EXTRACTED DATA START

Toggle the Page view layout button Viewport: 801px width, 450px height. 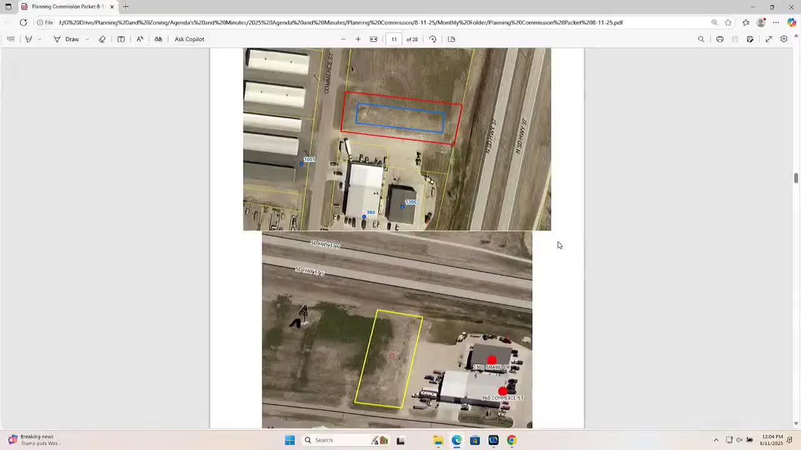tap(451, 39)
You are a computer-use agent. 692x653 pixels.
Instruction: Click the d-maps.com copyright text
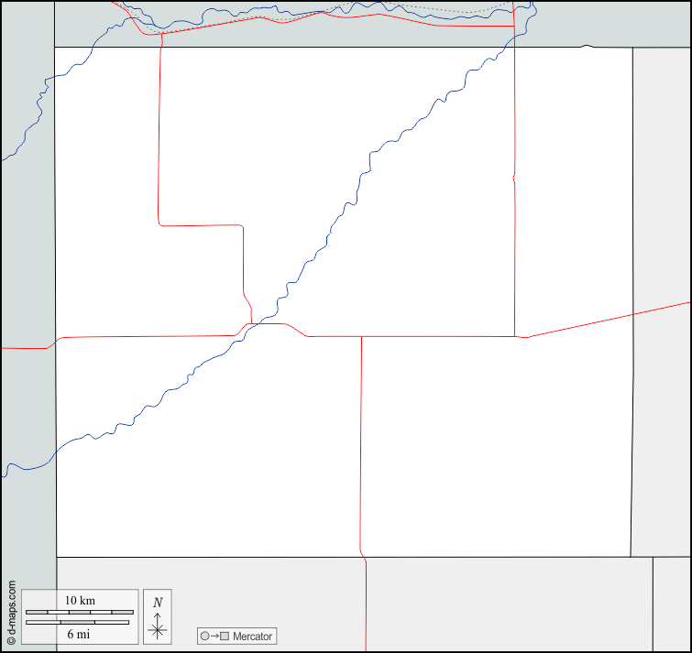[x=11, y=612]
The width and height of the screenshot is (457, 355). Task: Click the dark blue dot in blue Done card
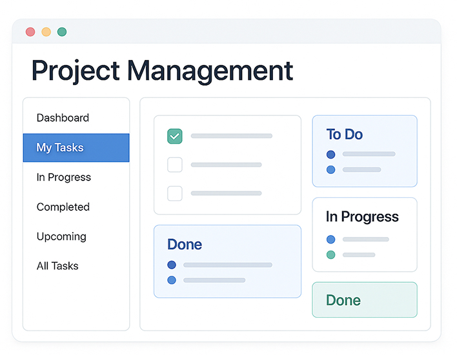[x=172, y=265]
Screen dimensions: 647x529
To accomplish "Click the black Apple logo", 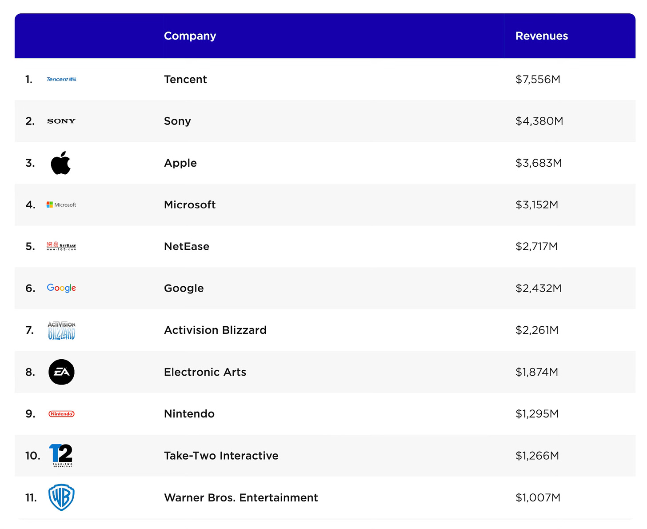I will [x=61, y=163].
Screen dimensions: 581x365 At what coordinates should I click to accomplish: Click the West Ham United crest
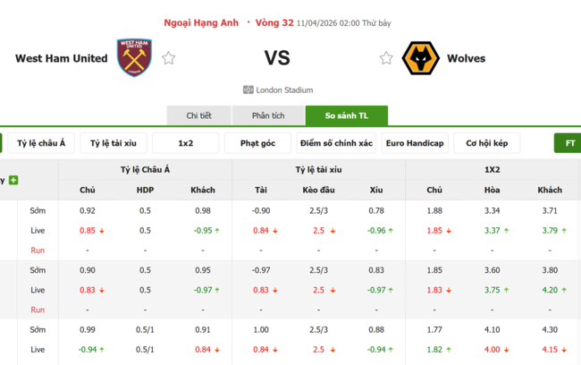tap(134, 57)
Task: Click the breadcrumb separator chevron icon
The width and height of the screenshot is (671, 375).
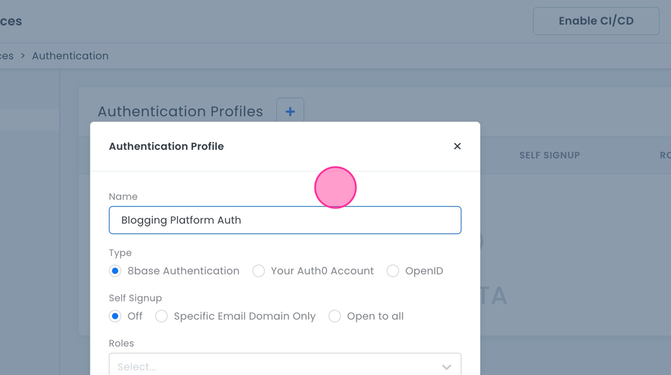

EXTRACTED DATA END

◆ **WHAT YOU HAVE TO DO**: The lines from the one containing "Screen dimensions: 581x365" through the last line above are to be repeated exactly, and only those. Any pictures must be left out.

◆ **ANSWER SPACE**:
Screen dimensions: 581x365 At what coordinates should I click to accomplish: Click the West Ham United crest
tap(134, 57)
Task: Click the breadcrumb separator chevron icon
The width and height of the screenshot is (671, 375).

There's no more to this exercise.